Maize (Zea mays L., corn) was domesticated in the highlands of Central Mexico approximately 10,000 years ago [1]. Corn agriculture spread rapidly into diverse climate zones, ranging from 45° N to 45° S, and supported vast Native American civilizations. Today, maize is one of the world's most important crops: for direct human consumption, as a key component of animal feed, and as the source of chemical feed stocks. Grass species (including maize) cover 20% of the terrestrial surface of the earth, and the grains from maize, rice, wheat, and minor grass crops provide the majority of calories in the human diet [2].

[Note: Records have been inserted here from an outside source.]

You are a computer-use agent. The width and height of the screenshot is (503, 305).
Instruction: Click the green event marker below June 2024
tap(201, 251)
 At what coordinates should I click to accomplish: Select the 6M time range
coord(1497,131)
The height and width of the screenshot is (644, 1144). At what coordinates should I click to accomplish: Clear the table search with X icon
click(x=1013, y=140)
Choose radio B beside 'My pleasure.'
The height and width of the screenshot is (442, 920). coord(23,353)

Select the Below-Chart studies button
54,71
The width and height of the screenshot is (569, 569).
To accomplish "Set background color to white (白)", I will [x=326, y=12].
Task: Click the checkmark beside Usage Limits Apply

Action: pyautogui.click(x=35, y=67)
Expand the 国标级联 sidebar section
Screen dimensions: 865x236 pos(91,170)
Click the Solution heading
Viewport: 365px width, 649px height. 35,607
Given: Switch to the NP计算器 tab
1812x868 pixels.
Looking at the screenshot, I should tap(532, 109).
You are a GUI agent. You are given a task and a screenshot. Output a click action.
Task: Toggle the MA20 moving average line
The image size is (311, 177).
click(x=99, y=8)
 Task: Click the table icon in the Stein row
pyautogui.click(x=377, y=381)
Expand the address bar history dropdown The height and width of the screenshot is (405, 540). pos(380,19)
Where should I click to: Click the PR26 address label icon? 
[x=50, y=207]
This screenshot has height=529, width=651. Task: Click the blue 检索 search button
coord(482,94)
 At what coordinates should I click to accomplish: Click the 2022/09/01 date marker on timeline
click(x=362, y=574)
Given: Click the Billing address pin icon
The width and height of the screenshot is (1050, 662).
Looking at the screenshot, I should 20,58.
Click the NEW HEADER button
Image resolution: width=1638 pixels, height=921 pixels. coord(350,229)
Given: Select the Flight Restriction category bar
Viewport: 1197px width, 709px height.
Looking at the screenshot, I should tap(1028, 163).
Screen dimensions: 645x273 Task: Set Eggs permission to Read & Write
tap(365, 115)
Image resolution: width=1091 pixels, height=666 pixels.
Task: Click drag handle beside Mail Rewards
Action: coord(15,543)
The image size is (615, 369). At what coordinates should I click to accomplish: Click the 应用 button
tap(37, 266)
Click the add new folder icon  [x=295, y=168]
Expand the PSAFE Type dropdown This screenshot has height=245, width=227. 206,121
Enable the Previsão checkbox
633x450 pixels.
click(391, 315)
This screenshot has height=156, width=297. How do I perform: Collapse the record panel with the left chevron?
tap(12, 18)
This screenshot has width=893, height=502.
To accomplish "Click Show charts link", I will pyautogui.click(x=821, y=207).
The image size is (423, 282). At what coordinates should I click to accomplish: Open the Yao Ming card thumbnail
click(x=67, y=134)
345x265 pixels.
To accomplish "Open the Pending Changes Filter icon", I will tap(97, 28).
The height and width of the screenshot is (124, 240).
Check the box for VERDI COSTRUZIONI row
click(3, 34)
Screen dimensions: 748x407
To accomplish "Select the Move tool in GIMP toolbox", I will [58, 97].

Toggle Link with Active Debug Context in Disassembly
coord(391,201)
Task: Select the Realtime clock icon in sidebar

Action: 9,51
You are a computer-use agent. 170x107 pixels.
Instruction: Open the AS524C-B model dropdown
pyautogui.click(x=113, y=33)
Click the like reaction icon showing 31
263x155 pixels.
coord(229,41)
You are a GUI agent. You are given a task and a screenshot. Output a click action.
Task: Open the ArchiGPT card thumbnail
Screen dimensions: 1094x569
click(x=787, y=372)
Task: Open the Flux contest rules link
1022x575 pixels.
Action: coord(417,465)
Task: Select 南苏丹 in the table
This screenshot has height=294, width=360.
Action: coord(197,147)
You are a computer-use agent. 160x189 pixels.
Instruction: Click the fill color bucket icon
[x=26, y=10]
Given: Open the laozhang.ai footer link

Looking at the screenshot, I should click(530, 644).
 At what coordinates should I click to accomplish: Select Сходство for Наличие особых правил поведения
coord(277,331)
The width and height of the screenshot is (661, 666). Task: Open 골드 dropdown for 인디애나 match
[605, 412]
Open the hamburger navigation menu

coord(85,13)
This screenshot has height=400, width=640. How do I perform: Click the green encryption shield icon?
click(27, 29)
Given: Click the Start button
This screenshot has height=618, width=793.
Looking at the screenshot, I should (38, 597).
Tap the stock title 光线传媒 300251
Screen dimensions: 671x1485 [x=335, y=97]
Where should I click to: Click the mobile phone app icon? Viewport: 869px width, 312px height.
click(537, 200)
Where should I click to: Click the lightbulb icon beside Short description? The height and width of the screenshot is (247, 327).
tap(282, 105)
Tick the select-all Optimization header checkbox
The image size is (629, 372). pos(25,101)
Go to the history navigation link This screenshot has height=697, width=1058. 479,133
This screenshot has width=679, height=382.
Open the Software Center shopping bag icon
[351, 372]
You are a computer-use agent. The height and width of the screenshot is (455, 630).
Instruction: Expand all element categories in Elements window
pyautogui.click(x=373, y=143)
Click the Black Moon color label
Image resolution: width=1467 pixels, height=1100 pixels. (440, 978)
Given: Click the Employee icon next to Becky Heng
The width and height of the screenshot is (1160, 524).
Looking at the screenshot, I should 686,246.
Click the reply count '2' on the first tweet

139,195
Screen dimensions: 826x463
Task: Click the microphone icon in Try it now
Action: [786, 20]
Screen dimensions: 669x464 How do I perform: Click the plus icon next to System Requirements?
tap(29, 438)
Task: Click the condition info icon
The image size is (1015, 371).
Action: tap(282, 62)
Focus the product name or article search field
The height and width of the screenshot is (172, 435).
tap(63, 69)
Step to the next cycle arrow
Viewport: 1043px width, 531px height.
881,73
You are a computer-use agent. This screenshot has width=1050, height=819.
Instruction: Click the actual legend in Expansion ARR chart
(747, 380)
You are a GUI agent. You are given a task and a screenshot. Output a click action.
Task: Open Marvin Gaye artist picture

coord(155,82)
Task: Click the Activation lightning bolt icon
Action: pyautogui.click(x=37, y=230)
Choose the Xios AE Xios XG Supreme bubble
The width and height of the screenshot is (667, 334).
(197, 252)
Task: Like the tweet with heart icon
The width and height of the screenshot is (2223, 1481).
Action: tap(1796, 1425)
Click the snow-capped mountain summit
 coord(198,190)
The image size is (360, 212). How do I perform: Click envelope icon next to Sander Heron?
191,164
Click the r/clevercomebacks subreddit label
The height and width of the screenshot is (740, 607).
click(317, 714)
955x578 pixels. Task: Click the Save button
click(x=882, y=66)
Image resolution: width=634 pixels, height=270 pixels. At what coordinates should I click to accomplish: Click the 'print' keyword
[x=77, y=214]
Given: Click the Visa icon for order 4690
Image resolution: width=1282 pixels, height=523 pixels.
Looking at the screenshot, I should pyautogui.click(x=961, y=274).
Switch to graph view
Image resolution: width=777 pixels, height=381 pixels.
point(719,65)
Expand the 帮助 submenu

Since the beginning of the twentieth century, maize has been a model species for genetic analysis, reflecting its unusual biological features. Maize plants produce separate male and female inflorescences, which greatly facilitates experimentally controlled pollination by eliminating the need for emasculation (Figure 1). Large numbers of progeny (300-600 kernels per ear) and the ease of crossing allow a single maize geneticist to generate more than 100,000 outcross progeny per day. Individual plants produce up to 107 pollen grains, allowing fine-structural genetic mapping for phenotypes that can be scored at the pollen stage. Using this abundant material and extraordinary natural diversity, early geneticists mapped many genes, uncovered subtle genetic phenomena such as paramutation and imprinting, and made practical contributions to agriculture through the discovery of hybrid vigor and cytoplasmic male sterility.

Figure 1
figure 1

Maize inflorescences. The separation of (a) female inflorescence (ear) and (b) male inflorescence (tassel) is one of the key features of the maize plant responsible for its pivotal role in plant genetics, greatly simplifying controlled pollination (photos courtesy of Tom Peterson, Iowa State University).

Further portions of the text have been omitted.